» **Source document**

───

Even good movies can feel too dated or two specific of an era to be interesting in this modern age but The Lost Boys still holds up even though so much dates it. The themes and the comedy are all just as relevant now as they were when the film came out. Having so much of the film to be actually cool again is just a bonus. Modern vampires are being called “Hot Topik” vampires so I guess you’d call the vampires from this film MTV vampires. This is a fairly simple film that I think actually turns hardcore horror films off because it features so much humor. All things considered the film is pretty campy, but it’s campy in just the right way. Rather than camp as in modern films by winking at the audience this film is campy due to offbeat characters.
Kiefer Sutherland and the two Corey’s own this film. Sutherland is Mr. Cool and the two Coreys-especially Corey Feldman-are just so bizarre that they demand watching. I saw this film as a kid and I’m happy to see it’s still so much fun all these years later. If you didn’t grow up with the film you may not love it as much as I do but you’ll still enjoy checking it out. Joel Schumacher ahs done films that were deeper in story and much more serious, therefore maybe considered better, but he’s also done worst (Bat nipples?). The Lost Boys sits well in his filmography as one of his most fun and memorable films though.

───

» **Dataset content**
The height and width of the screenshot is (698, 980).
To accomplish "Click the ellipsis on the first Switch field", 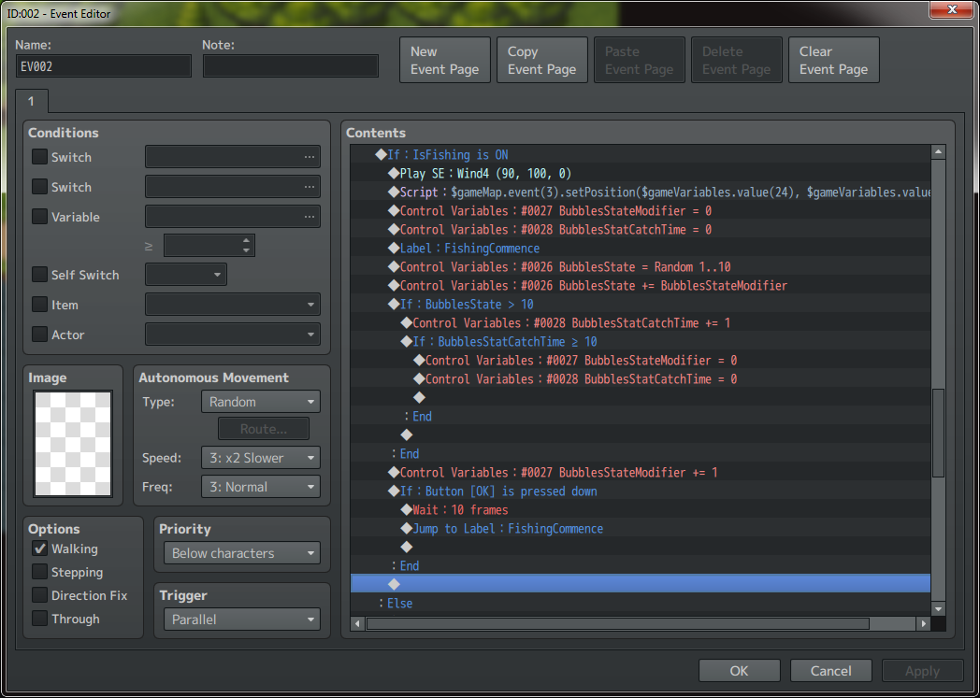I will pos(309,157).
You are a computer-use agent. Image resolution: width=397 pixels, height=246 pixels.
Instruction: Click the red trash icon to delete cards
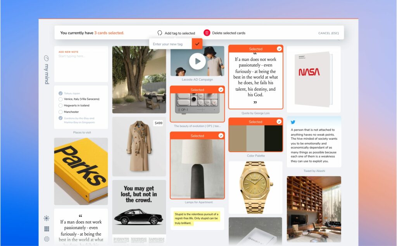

───

» **Prompt**
Carry on the review of The Lost Boys from its last sentence, writing the next part of it.

» **Result of this exercise**
The Lost Boys is 20 years old so I didn’t expect to see a demo disc when I opened this box. While I was right it’s not necessarily the Blu-Ray you wanna throw in to demo your new HDTV but it does look surprisingly well considering the limitation of the source material. Colors look spot on with no blooming and skin tones well balanced. There’s very little grain and detail is crisp and clear. If you’re a fan of the film prepare yourself because this is the best the film has every looked.
Audio is presented here in Dolby TrueHD 5.1 and it sounds great but since the film wasn’t shot with this kind of audio presentation in mind the audio is limited by the source. There’s a good bit of surround usage during higher action scenes but more subtle ambient sounds don’t get much attention. Dialogue is slightly murky in the mix and some of the stingers are just a little too hot. With these complaints noted the film still sounds great and the soundtrack features great dynamic range with good use of bass.
The Packaging and Bonus Features
The single disc comes in a standard slim blu-ray amaray case with the original poster art for the cover. The art really needed to be freshened up for this new version of the film. The poster art has been around for so long that it’s instantly recognizable so I get why it got used but it still would have been cool to see something new for a special edition release.
Another disappointment is that the bonus features on this disc are the same as those that were made for a previously released two disc standard DVD version. The extras, if you haven’t seen them, are quite good.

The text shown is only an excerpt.